Now, after this tour of Moscow, the hero—the American conductor—goes to the Soviet village. The Russian villages are so miserable and so filthy. They were [that] even before the revolution. What they have become now I am afraid to think. You have all read about the program for the collectivization of the farms in 1933, at which time the Soviet Government admits that three million peasants died of starvation. Other people claim there were seven and a half million, but three million is the figure admitted by the Soviet Government as the figure of people who died of starvation, planned by the government in order to drive people into collective farms. That is a recorded historical fact.

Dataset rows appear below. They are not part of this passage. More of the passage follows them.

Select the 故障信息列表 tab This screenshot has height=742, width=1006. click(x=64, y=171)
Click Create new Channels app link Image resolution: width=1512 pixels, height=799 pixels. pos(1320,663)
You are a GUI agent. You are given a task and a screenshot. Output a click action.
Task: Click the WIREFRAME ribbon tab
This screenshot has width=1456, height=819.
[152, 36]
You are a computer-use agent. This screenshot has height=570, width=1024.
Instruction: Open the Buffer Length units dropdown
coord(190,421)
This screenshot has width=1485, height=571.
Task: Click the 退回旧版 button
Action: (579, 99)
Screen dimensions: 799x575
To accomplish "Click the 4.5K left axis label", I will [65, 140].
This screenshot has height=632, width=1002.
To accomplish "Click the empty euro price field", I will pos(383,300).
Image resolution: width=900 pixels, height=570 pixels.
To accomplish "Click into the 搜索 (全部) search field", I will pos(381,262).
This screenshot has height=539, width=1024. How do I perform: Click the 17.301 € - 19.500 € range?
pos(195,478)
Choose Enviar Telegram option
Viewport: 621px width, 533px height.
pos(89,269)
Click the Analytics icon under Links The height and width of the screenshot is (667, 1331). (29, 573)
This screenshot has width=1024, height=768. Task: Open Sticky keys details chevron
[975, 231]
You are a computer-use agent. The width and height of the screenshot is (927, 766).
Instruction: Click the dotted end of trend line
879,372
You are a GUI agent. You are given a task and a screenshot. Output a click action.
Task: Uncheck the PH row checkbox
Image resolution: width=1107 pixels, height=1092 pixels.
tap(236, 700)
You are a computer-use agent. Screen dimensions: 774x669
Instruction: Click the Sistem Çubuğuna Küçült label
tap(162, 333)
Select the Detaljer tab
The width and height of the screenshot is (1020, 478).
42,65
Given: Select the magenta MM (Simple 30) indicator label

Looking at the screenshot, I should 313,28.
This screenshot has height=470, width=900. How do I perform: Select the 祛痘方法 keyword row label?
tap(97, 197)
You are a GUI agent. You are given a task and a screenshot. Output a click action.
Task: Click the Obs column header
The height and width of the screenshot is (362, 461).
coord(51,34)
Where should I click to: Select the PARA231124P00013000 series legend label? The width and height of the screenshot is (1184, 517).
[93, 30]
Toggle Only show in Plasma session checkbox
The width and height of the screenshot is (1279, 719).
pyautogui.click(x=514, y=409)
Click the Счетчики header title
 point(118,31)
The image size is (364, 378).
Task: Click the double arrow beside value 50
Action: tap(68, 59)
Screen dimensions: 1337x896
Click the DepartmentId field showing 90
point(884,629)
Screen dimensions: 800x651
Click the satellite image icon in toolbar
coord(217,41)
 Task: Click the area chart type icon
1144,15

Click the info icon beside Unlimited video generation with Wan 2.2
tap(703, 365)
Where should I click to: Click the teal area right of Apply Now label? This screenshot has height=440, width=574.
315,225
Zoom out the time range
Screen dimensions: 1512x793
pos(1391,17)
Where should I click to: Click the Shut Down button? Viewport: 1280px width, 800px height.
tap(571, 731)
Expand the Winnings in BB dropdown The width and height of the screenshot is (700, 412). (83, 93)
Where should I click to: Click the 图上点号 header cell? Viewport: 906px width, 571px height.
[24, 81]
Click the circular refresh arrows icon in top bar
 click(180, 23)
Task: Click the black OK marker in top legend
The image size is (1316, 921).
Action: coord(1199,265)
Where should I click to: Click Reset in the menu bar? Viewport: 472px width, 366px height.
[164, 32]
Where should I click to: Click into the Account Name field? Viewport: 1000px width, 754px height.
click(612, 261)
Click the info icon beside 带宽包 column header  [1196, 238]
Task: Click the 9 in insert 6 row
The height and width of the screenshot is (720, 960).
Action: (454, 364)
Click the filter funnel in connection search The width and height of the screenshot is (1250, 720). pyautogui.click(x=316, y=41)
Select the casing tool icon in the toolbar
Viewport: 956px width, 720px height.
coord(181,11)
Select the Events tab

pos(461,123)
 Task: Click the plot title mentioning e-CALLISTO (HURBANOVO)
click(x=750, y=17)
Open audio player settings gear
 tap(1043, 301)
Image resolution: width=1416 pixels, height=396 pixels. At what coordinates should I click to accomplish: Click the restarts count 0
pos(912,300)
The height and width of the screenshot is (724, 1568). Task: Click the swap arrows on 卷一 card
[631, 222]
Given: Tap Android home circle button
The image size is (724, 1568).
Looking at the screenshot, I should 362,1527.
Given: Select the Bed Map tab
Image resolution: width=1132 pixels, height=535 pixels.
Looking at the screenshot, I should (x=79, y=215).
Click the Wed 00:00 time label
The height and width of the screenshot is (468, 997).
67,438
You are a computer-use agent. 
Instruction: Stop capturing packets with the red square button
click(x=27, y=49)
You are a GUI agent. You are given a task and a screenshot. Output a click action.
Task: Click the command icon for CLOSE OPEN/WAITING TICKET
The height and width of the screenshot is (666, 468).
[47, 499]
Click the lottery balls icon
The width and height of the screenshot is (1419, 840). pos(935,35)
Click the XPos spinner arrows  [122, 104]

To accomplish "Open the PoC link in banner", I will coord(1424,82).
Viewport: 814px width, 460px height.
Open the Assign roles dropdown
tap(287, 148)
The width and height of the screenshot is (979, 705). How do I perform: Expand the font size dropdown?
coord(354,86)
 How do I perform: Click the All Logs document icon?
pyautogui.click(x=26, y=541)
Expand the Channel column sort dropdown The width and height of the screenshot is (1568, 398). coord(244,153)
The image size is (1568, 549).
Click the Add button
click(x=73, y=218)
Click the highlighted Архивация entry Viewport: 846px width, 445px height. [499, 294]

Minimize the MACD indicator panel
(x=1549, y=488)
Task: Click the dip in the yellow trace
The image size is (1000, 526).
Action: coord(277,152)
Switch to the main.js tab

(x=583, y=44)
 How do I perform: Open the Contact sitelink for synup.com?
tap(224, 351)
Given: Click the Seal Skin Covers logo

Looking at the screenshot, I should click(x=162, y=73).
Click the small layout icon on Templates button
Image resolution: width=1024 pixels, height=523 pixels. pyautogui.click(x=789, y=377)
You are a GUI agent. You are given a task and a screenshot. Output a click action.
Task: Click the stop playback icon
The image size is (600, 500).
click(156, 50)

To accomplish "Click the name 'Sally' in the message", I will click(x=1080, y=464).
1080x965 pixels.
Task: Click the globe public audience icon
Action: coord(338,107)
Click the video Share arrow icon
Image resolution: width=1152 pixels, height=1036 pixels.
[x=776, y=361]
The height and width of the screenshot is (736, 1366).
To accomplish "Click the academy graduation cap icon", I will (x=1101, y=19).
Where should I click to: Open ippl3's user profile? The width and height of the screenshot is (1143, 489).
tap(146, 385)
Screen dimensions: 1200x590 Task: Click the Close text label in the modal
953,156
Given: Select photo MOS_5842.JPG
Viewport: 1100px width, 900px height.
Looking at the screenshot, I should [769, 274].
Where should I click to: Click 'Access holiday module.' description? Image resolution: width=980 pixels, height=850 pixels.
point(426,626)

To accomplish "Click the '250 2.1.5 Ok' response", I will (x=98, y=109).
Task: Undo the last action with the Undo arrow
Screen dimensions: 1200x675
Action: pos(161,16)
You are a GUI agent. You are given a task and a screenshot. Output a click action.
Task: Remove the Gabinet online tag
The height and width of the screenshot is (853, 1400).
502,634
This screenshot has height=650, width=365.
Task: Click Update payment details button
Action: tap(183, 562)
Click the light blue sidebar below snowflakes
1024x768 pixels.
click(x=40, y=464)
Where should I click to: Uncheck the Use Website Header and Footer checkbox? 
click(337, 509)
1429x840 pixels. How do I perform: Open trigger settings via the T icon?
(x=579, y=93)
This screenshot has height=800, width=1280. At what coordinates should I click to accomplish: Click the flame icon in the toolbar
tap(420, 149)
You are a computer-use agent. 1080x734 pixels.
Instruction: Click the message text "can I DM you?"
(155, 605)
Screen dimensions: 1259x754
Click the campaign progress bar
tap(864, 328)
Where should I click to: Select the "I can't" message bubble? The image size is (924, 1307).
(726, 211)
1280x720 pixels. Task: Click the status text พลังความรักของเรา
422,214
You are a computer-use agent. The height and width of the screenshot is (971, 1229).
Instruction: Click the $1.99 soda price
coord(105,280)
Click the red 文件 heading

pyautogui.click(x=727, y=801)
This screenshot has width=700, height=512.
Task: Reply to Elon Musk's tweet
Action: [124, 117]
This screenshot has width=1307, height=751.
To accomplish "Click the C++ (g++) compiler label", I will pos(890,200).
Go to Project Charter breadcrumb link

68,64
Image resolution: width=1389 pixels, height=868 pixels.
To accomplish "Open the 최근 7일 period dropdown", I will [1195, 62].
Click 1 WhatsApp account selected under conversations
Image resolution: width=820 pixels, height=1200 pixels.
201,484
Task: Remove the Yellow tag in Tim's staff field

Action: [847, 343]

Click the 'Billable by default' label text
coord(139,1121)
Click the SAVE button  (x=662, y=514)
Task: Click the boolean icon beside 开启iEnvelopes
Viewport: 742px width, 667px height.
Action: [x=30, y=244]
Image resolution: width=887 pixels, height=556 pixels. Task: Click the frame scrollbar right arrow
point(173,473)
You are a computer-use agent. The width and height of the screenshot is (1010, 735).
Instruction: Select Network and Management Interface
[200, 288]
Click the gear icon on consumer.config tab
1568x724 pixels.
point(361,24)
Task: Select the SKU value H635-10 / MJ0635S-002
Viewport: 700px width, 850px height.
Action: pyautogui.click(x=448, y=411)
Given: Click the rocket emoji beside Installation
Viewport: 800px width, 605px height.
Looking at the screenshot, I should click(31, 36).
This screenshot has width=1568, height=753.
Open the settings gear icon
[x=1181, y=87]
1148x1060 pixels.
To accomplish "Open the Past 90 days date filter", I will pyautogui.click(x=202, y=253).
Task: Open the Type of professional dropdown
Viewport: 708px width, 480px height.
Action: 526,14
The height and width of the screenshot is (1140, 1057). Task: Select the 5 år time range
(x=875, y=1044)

Now, here is life in the Soviet village as presented in
Song of Russia.
You see the happy peasants. You see they are meeting the hero at the station with bands, with beautiful blouses and shoes, such as they never wore anywhere. You see children with operetta costumes on them and with a brass band which they could never afford. You see the manicured starlets driving tractors and the happy women who come from work singing. You see a peasant at home with a close-up of food for which anyone there would have been murdered. If anybody had such food in Russia in that time he couldn’t remain alive, because he would have been torn apart by neighbors trying to get food. But here is a close-up of it and a line where Robert Taylor comments on the food and the peasant answers, “This is just a simple country table and the food we eat ourselves.”
Then the peasant proceeds to show Taylor how they live. He shows him his wonderful tractor. It is parked somewhere in his private garage. He shows him the grain in his bin, and Taylor says, “That is wonderful grain.” Now, it is never said that the peasant does not own this tractor or this grain because it is a collective farm. He couldn’t have it. It is not his. But the impression he gives to Americans, who wouldn’t know any different, is that certainly it is this peasant’s private property, and that is how he lives, he has his own tractor and his own grain. Then it shows miles and miles of plowed fields.